La France insoumise préfère le déshonneur à ses valeurs pour éviter l’échec. Elle aura les deux.
Il a brûlé ses derniers vaisseaux républicains. Il a basculé dans le clientélisme de bas étage. Il s’est définitivement rallié à l’aile la plus anti-républicaine de son parti. Celle de l’islamo-gauchisme clientéliste qui espère rallier les voix des musulmans en plébiscitant la lutte contre l’« islamophobie », alors que ce terme est une génuflexion de la gauche envers la religion et non pas un engagement contre le racisme.

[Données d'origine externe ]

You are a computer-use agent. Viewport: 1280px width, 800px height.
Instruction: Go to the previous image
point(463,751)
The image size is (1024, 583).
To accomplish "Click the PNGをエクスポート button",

Celle qui pointe le « lobby juif et sioniste » de façon infamante en espérant caresser dans le sens du poil ceux qui, dans les quartiers, sont les familiers de ces thèses antisémites. Celle du courant dé colonialiste « racisé », acquis aux thèses indigénistes, découpant la France en communautés. Celle du courant qui n’hésite pas à creuser les haines identitaires, à pêcher sur les terres du Rassemblement national, à renier l’universalisme dont la France des Lumières et la gauche humaniste sont issues.
La France insoumise espère-t-elle ainsi freiner la dégringolade qu’elle subit aux élections depuis deux ans ? C’est un calcul perdant. Elle préfère le déshonneur à ses valeurs pour éviter l’échec. Elle aura les deux.